With Chaos Engineering, we can test the reliability of our Kafka clusters by seeing how well they stand up to failures. We can see exactly how the cluster routes around broker failures, how network latency affects message throughput, and even how the cluster responds to a ZooKeeper outage. By testing these conditions now, we can implement fixes that will make our Kafka cluster and applications more resilient in production.

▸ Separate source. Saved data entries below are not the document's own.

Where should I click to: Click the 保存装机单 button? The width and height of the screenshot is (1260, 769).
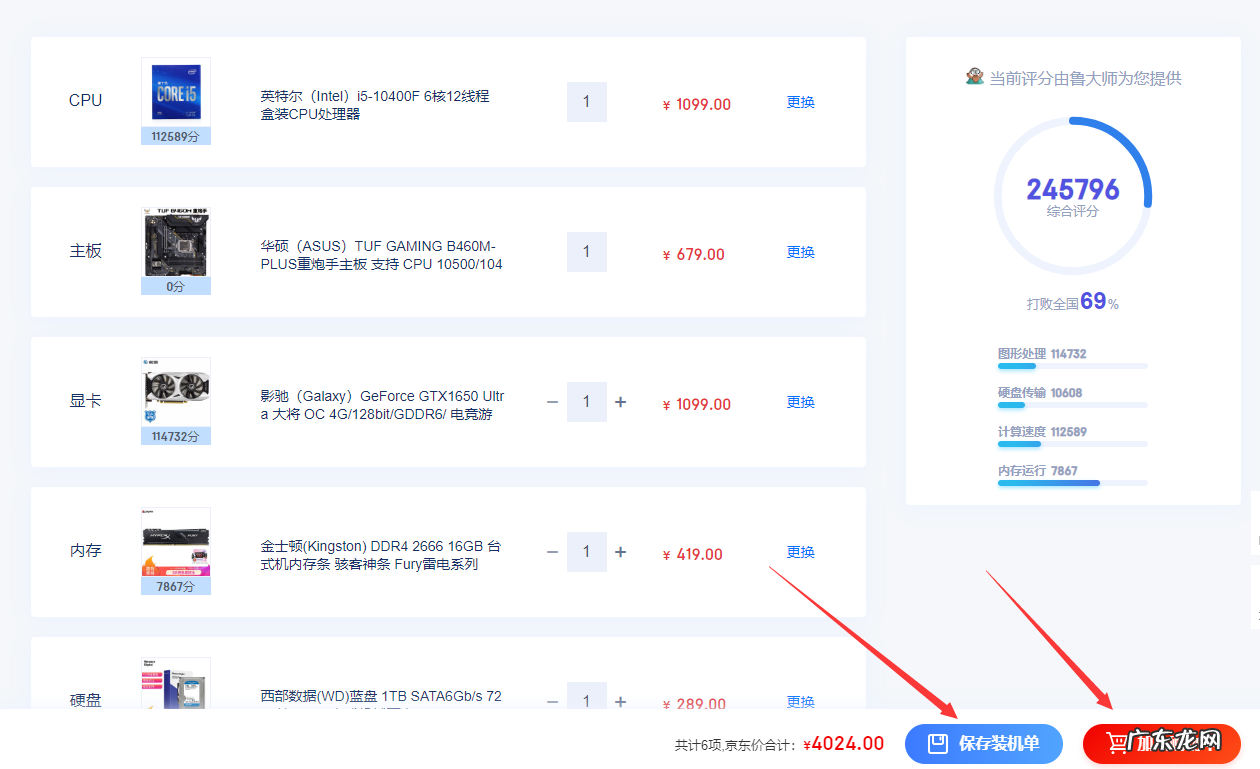982,744
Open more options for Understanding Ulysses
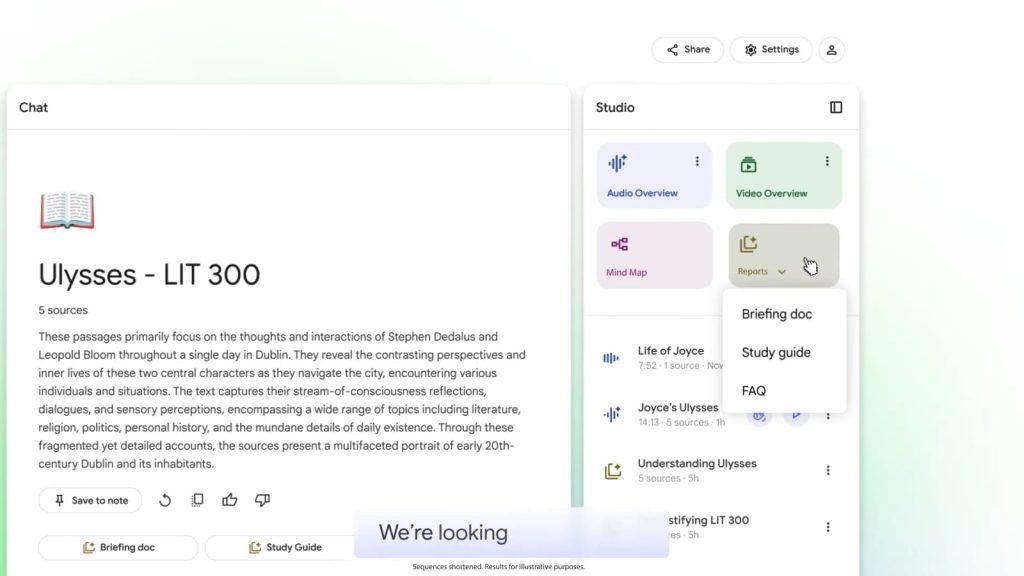Image resolution: width=1024 pixels, height=576 pixels. (828, 470)
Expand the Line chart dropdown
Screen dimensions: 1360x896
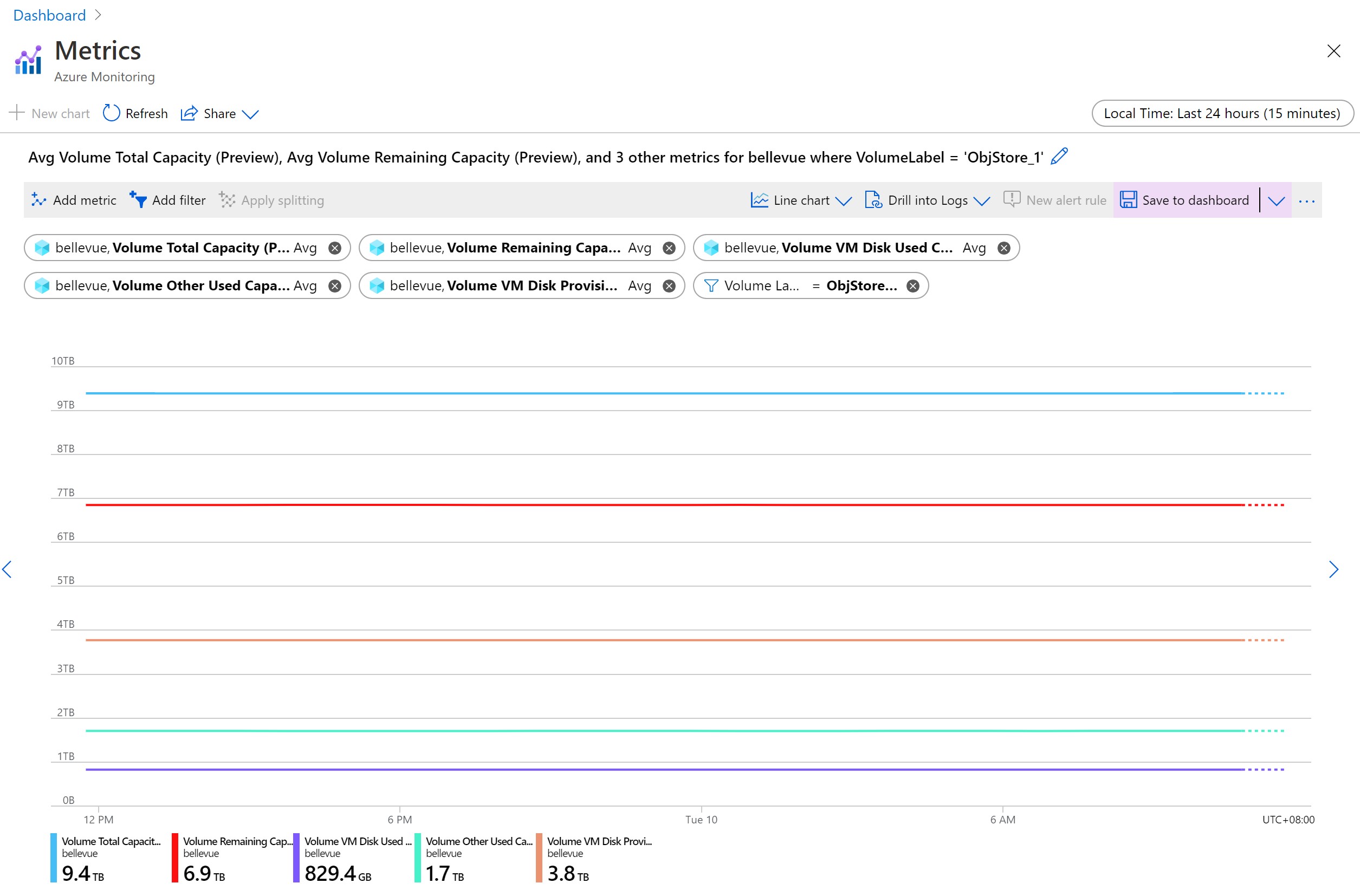pyautogui.click(x=843, y=200)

In this tutorial, we’ll show you how to proactively test your Kafka cluster using Chaos Engineering. We’ll demonstrate this using Gremlin and Confluent Platform 5.5.0, which adds several enterprise features to Kafka. By following this tutorial, you’ll learn how to:

  • Install Gremlin onto your Confluent Platform nodes.
  • Learn how to create and run attacks in Gremlin.
  • Design and execute chaos experiments on the Confluent Platform.
  • Observe the impact of your experiments for the purposes of fixing problems.
Take a deeper dive into Chaos Engineering for Kafka

Learn about 4 common Kafka failure modes and how to design chaos experiments to test against them.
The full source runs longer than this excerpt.